Three HUD officials were at the housing authority from Monday through Friday, inspecting records.
“Anything that federal money touches, they check,” said Claudia Alcazar, the interim executive director appointed to the job just last month on July 15.
“I knew, because of my experience in government, they were going to check financials first which is understandable, that’s what they’re supposed to do,” she said. “They just checked that, basically, and tenant files and our books and bank accounts — everything.”
Alcazar said the HUD officials were also interested in speaking to the staff and the board members but said she didn’t think they ever did so as they were too busy reviewing paperwork.
However, Board Commissioner Sylvia Garces Valdez, confirmed in a message on Tuesday that she did speak briefly with the officials.
“They didn’t tell me anything in particular but did ask if we could provide some financial statements,” Garces Valdez stated, “and of course we did.”
The visit from HUD came shortly after the board of commissioners approved a corrective plan of action that had long been requested by HUD.
The plan of action is meant to document the steps that the housing authority will take to address deficiencies. The plan that the board approved last month had been prepared by their previous executive director, Cristi LaJeunesse.

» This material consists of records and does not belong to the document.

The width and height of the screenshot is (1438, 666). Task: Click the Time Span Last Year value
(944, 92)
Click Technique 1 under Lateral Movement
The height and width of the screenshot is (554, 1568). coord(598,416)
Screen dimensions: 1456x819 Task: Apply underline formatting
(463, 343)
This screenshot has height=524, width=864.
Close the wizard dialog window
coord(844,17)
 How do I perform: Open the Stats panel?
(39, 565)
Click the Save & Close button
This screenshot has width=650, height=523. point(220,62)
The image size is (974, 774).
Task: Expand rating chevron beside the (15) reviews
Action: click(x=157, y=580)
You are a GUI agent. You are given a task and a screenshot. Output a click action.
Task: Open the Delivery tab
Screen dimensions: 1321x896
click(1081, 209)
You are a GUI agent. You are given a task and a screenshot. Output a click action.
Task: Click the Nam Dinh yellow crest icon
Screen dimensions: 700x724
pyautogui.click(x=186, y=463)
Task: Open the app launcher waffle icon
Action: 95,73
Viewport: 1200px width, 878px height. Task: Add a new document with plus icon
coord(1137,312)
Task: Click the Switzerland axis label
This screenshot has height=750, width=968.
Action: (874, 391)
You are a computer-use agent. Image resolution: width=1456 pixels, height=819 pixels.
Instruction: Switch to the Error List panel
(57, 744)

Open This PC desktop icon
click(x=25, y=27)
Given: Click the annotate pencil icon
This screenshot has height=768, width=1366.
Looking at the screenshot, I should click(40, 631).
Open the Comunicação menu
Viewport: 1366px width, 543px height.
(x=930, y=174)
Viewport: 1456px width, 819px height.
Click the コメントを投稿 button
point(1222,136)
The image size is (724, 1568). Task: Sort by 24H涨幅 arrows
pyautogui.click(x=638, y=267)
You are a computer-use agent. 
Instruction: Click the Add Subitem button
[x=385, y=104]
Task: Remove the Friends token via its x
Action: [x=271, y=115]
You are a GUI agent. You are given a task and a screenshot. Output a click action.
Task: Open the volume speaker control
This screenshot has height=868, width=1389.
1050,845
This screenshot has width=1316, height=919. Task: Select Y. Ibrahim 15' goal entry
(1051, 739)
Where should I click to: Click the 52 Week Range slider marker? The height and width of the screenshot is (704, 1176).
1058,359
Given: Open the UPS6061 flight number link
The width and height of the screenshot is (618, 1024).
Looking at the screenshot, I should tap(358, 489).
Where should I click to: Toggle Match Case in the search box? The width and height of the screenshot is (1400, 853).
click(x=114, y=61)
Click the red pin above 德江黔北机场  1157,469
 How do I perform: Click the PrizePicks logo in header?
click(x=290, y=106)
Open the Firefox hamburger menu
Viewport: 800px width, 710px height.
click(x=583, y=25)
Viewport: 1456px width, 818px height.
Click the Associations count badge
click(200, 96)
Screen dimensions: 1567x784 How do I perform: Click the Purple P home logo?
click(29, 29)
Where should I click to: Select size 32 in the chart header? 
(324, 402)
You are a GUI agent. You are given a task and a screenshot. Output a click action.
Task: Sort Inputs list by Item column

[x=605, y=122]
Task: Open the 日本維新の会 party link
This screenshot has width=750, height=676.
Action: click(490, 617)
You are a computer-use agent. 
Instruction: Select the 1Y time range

LaJeunesse stepped down last month, citing in her resignation letter that she was concerned with the direction of the housing authority. Among her concerns was lack of response to HUD’s requests for information.
Part of that information was the corrective plan of action, which was approved by the board during Alcazar’s first meeting as the interim executive director.
The Monitor requested a copy of the approved plan but it was yet to be made available.
Results of HUD’s visit last week won’t be known for another six to eight weeks, Alcazar said, at which point HUD will likely issue recommendations.
“I want to bring the housing authority back up,” she said. “It’s fixable.”